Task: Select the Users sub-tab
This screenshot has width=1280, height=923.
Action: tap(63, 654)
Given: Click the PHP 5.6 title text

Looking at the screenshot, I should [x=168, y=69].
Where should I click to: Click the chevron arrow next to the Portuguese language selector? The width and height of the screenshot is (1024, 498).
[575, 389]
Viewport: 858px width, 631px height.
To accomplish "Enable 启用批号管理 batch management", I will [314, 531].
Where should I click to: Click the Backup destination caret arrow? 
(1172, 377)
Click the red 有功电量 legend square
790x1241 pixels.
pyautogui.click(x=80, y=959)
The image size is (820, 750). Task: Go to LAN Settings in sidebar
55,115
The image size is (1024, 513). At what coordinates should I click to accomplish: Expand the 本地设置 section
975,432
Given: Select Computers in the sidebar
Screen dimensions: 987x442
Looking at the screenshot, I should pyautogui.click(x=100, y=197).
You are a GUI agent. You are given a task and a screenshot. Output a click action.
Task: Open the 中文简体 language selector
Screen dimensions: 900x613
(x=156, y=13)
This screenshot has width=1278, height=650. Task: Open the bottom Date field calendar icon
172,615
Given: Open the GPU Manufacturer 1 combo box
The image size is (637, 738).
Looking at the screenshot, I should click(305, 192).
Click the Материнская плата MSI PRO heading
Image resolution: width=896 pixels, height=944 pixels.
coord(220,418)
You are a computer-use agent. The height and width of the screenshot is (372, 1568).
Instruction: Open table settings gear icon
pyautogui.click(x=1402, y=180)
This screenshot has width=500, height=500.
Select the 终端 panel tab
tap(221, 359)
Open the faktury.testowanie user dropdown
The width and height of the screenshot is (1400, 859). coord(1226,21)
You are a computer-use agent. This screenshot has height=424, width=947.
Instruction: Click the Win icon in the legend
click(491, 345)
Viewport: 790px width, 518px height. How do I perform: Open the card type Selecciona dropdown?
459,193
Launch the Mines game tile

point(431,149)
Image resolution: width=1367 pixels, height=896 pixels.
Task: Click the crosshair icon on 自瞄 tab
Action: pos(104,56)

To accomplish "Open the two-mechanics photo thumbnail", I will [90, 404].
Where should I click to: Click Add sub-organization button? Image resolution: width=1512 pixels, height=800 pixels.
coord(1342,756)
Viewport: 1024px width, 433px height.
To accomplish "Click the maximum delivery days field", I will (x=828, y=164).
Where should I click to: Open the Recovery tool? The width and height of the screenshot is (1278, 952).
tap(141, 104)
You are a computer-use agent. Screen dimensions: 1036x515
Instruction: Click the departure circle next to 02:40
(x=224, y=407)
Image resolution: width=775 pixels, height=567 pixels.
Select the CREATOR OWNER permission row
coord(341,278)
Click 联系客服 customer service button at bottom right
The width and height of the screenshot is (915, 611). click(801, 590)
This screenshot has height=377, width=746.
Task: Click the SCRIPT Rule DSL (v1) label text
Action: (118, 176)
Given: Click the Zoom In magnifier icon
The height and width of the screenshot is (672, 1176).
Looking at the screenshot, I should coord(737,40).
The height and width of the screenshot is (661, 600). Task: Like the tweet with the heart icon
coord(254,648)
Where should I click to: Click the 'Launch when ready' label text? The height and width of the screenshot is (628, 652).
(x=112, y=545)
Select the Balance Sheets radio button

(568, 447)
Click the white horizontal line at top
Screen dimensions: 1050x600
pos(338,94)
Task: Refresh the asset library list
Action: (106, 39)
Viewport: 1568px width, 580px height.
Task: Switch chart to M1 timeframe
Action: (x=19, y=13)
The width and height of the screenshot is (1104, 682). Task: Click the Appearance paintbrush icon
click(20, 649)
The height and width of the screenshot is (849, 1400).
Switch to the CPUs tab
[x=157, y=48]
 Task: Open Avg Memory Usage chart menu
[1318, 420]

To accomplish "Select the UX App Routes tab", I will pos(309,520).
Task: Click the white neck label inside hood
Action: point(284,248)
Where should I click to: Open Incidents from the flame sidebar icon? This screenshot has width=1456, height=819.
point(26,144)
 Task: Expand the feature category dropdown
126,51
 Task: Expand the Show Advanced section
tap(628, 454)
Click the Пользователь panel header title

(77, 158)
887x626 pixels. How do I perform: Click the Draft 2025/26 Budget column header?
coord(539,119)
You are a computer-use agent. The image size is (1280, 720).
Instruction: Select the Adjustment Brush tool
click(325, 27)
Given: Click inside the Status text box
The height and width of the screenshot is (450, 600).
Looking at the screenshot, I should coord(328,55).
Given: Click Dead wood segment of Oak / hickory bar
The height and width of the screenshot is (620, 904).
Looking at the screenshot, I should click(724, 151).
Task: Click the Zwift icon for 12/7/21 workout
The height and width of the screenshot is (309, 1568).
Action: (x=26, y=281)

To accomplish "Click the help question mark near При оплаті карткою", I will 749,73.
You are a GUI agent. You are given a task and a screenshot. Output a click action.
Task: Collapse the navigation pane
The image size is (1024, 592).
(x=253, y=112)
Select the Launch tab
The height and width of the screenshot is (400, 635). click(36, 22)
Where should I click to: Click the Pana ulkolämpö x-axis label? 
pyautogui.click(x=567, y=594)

· · · · · · ·

# Exercise:
Make a list of all lines in the data that contain "agent".

# Answer section:
You are a GUI agent. You are given a task and a screenshot. Output a click action.
You are a computer-use agent. The height and width of the screenshot is (372, 1568).
You are a computer-use agent. This screenshot has height=424, width=947.
You are a computer-use agent. Screen dimensions: 1036x515
You are a computer-use agent. The image size is (1280, 720).
You are a GUI agent. You are given a task and a screenshot. Output a click action.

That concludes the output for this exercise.